* [What the task requires]:
Show all the lines in the data below that include the word "will".

Records contained in a dataset:
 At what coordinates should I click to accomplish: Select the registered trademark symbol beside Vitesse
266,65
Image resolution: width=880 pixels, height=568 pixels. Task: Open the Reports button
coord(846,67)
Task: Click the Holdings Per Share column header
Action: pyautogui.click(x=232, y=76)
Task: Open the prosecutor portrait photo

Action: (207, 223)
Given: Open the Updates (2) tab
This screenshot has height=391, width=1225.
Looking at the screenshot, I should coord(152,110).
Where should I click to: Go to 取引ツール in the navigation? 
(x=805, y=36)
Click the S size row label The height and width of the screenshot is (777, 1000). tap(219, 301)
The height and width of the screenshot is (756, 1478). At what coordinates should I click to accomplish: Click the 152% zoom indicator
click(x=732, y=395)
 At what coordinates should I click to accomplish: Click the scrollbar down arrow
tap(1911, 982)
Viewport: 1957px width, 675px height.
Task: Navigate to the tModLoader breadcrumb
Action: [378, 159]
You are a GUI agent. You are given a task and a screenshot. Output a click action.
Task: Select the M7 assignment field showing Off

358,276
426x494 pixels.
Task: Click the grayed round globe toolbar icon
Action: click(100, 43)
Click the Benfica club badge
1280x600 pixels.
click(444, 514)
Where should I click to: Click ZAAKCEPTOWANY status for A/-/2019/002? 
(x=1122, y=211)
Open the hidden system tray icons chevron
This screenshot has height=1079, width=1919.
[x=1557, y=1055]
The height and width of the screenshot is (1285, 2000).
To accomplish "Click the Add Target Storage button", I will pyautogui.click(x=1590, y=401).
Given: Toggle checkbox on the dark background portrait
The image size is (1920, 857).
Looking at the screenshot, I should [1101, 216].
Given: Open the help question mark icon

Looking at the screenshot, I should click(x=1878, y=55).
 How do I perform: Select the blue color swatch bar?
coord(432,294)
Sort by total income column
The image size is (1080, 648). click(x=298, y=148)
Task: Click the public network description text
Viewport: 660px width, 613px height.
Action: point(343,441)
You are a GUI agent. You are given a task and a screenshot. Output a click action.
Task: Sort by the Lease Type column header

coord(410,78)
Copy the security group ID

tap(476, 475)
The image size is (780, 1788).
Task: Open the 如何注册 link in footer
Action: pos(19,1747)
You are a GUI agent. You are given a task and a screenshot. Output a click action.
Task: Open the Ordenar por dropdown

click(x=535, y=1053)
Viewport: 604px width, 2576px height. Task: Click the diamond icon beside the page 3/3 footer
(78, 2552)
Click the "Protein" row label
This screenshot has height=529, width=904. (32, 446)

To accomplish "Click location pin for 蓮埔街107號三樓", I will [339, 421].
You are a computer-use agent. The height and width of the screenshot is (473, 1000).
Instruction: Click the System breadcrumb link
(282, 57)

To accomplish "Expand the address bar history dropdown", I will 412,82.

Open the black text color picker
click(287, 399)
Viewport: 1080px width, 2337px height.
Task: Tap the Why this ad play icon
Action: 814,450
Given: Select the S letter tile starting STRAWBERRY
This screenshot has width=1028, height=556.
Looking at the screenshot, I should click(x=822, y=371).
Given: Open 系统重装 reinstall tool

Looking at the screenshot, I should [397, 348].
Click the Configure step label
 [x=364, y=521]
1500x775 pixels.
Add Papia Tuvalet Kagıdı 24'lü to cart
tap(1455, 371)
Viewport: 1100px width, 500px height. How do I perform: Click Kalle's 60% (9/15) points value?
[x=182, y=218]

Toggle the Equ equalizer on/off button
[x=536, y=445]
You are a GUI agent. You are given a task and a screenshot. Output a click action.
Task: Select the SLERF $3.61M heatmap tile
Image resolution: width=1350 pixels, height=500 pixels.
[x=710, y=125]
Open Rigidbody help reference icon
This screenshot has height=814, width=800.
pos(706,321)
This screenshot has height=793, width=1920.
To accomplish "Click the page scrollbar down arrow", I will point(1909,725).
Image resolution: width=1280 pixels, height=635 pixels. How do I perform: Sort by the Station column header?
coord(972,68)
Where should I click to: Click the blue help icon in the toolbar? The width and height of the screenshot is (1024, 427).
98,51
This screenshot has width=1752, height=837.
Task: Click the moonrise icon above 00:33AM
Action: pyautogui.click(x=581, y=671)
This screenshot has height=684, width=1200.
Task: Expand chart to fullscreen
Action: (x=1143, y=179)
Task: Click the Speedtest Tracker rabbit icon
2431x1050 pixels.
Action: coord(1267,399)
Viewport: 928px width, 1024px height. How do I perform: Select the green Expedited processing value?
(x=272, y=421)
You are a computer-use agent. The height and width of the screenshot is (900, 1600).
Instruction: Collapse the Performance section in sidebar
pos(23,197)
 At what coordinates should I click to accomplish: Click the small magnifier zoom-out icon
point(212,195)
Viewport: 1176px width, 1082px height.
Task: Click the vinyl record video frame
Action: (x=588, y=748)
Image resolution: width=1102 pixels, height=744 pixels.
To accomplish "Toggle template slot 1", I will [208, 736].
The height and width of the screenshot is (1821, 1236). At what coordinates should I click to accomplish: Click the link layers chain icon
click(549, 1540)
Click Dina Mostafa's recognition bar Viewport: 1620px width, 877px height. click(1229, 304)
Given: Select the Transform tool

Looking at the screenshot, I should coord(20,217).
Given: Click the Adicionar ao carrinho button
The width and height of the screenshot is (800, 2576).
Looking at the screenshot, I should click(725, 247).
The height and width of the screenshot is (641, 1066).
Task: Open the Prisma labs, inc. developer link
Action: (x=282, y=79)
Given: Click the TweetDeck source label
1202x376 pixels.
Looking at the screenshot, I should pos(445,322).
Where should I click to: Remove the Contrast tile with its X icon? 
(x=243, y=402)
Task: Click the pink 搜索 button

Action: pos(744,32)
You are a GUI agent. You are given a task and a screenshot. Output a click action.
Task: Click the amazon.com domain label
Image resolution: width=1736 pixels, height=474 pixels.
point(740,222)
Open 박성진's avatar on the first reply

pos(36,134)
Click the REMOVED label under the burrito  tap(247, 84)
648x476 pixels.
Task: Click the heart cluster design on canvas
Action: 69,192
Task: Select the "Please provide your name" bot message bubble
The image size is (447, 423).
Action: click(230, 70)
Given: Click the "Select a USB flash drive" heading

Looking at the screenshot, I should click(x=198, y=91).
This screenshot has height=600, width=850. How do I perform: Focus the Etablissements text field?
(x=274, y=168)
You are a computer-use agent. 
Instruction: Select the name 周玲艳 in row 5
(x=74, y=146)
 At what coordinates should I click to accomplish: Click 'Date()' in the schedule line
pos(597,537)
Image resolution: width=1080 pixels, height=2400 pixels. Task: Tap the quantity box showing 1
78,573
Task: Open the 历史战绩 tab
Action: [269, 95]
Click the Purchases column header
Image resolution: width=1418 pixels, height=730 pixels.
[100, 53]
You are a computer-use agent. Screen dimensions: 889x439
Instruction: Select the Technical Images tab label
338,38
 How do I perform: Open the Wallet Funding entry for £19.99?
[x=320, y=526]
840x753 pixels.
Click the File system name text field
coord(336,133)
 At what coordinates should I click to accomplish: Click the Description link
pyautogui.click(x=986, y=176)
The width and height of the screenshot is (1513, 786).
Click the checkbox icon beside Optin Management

* [Exercise response]:
To accomplish "Click the Add Target Storage button", I will pyautogui.click(x=1590, y=401).
To accomplish "Click location pin for 蓮埔街107號三樓", I will [339, 421].
To accomplish "Expand the address bar history dropdown", I will 412,82.
To accomplish "Click the page scrollbar down arrow", I will point(1909,725).
To accomplish "Toggle template slot 1", I will [208, 736].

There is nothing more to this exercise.